House Democrats

How Democrats Could Use Rare Tactic To Force House Votes

Democrats in the U.S. House of Representatives are vowing to use a long-shot tactic to force votes on immigration reform and minimum wage increases.

By John O'Connor | February 17, 2014

In a "House of Cards"-esque move, Democrats in the U.S. House of Representatives are vowing to use a rare, long-shot tactic to force a vote on immigration reform and federal minimum wage increases. 

Democrats want to circumvent the House's GOP-led leadership using an old procedural tactic known as a discharge petition. The maneuver would allow Democrats to bypass the House Committee approval process and bring a measure directly to the floor for a vote. (Via CNN)

The rarely-used move was brought up last week by Washington Post columnist E.J. Dionne, who wrote: "[Immigration reform] Supporters should be thinking about a discharge petition ... If a majority of House members signed it, there could be a successful vote for the immigration bill the Senate already passed."

But it didn't really catch traction until New York Senator Chuck Schumer, one of the architects of that Senate-passed bill, sent a statement to Politico Friday voicing his support for the petition. (Via Al Jazeera)

“It’s clear a majority of the House supports immigration reform. A minority faction has scared Republicans out of acting even though large parts of the Republican base ... support the bill, making a discharge petition an appropriate remedy.”
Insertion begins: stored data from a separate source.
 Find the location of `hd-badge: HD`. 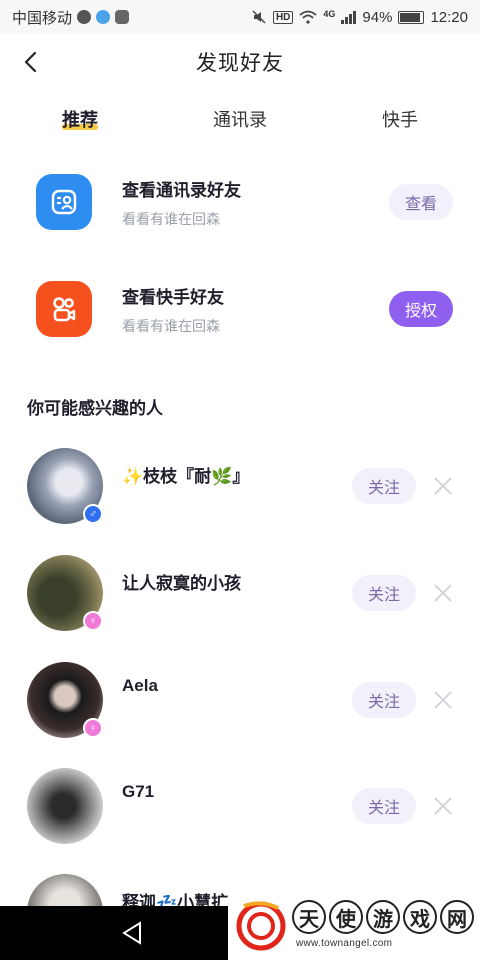

hd-badge: HD is located at coordinates (283, 17). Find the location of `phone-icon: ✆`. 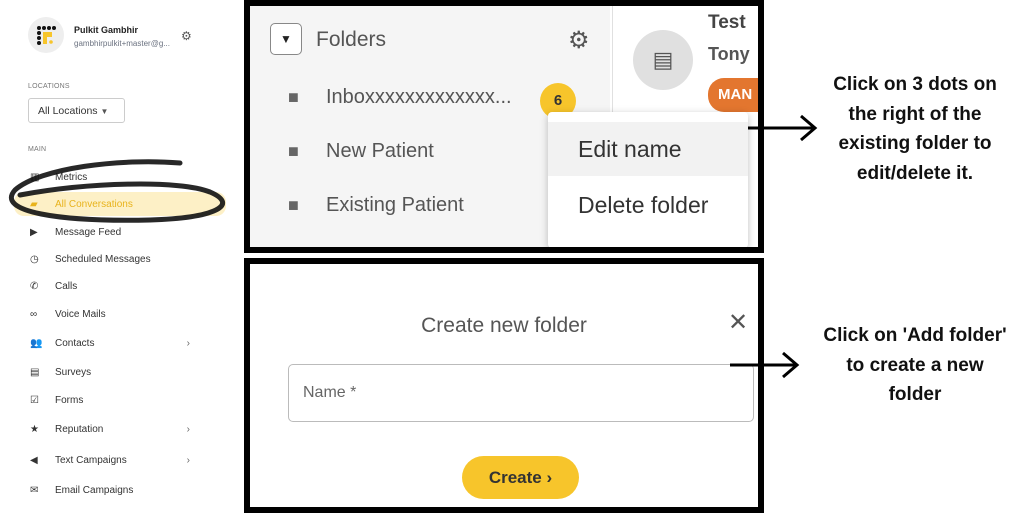

phone-icon: ✆ is located at coordinates (34, 286). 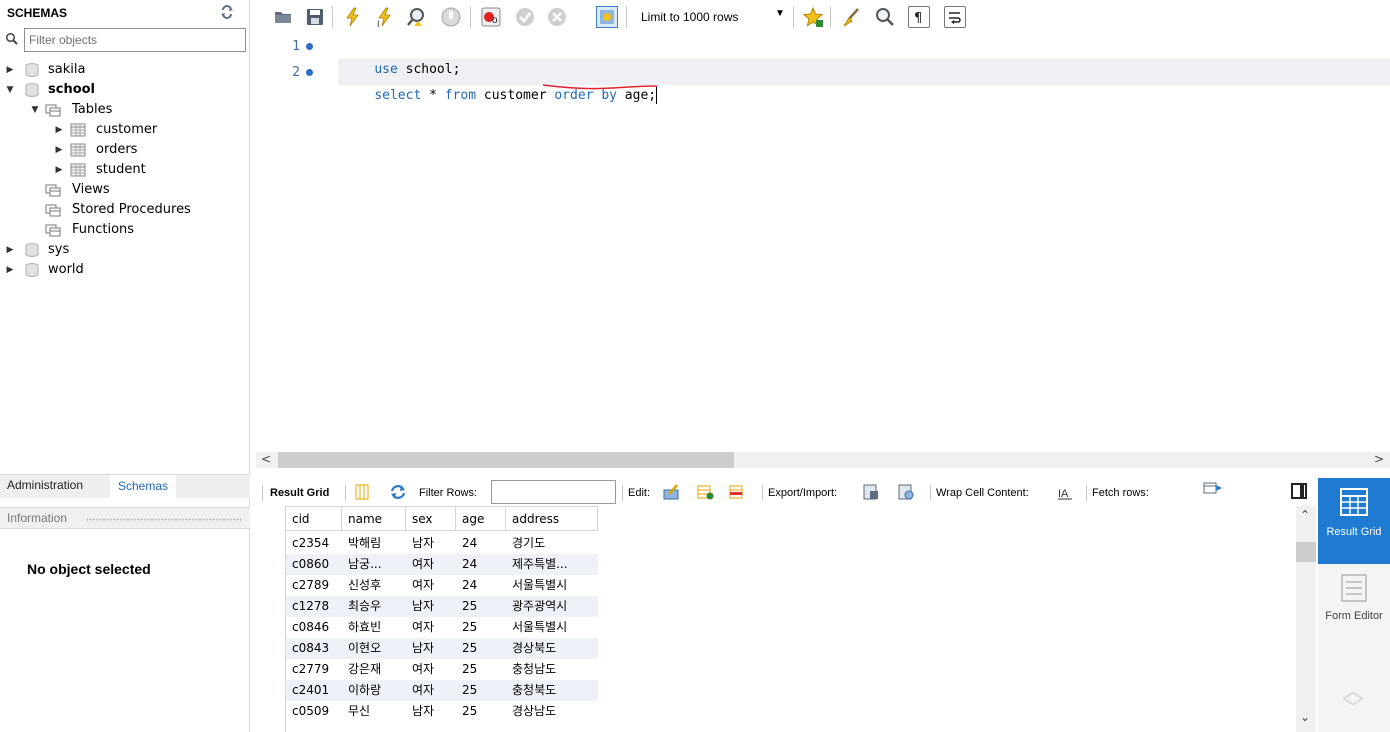 What do you see at coordinates (120, 90) in the screenshot?
I see `tree-item-school: ▼ school` at bounding box center [120, 90].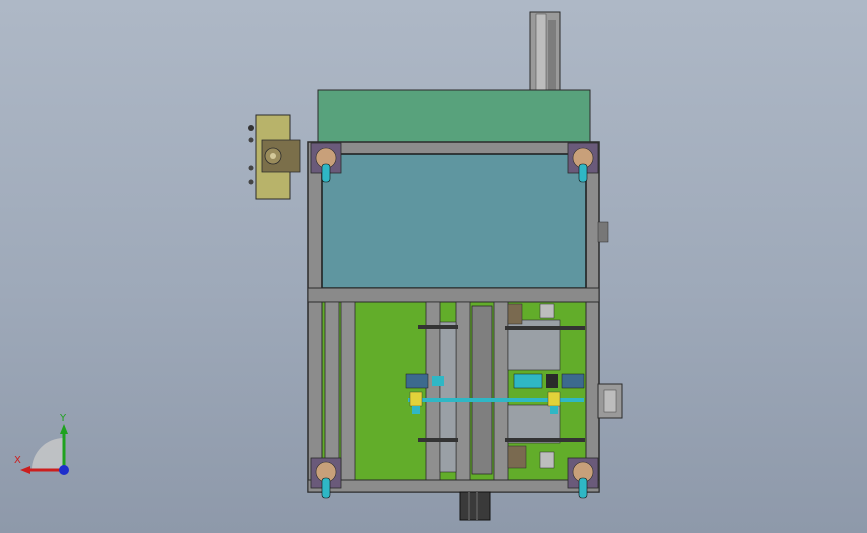 This screenshot has width=867, height=533. What do you see at coordinates (44, 450) in the screenshot?
I see `axis-triad-graphic` at bounding box center [44, 450].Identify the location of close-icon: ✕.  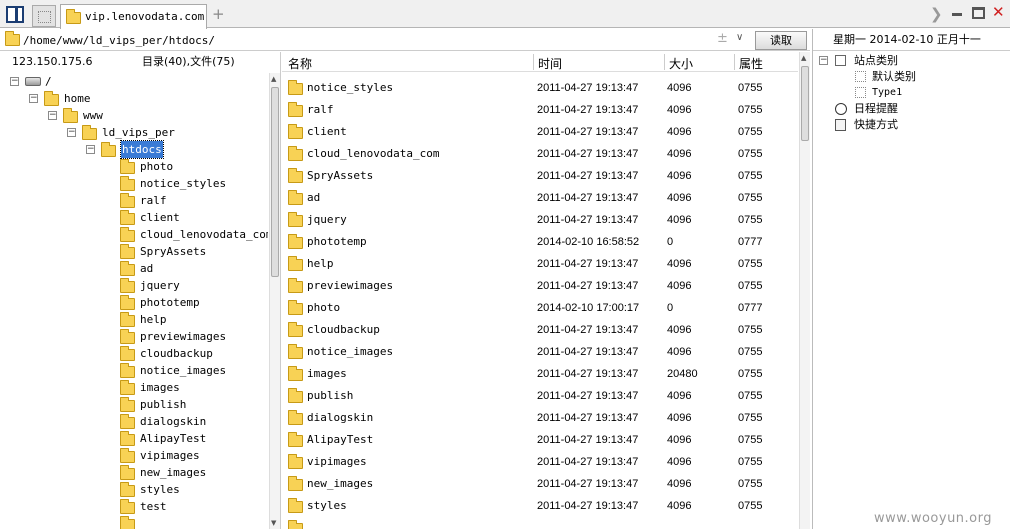
(998, 12).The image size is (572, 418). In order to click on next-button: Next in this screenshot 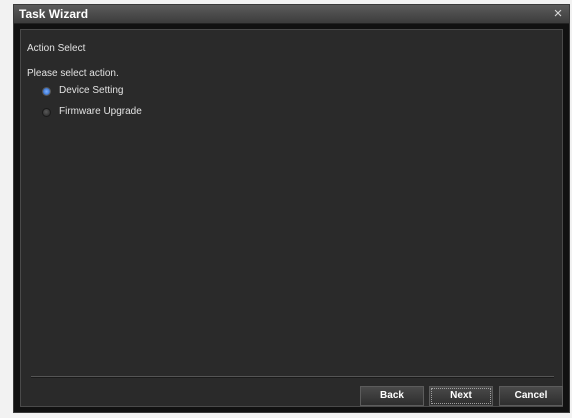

And now the House's top-ranking Democrat, Nancy Pelosi, says she and fellow chamber Democrats will push the issue when Congress returns from its current recess. (Via C-SPAN)

However, Fox News explains the discharge petition is rarely used for a reason — because it rarely works. 

The only two known instances of it ever working was "in 1986, forcing a vote on a gun rights bill, and in 2002, ensuring a vote on campaign finance legislation."

While The New York Times reports in this particular instance, "Even if all House Democrats supported the measure, it would still require more than a dozen Republican signatures ... Lawmakers and aides in both parties say that ... is unlikely."

But another columnist for The Washington Post says forcing a vote likely isn't the end-game for Democrats. Rather, the idea is to apply pressure to Republicans ahead of midterm elections to keep the legislative process moving on issues like immigration and federal wages. 

" ... those feeling more heat from [constituents] pressuring them to sign [the petitions] might now have more incentive to go to the GOP leadership and say they’re getting killed and want the GOP to move forward somehow, even with its piecemeal proposals."

Democrats plan to push the discharge petition plan into motion when Congress returns from its holiday recess Feb. 24th.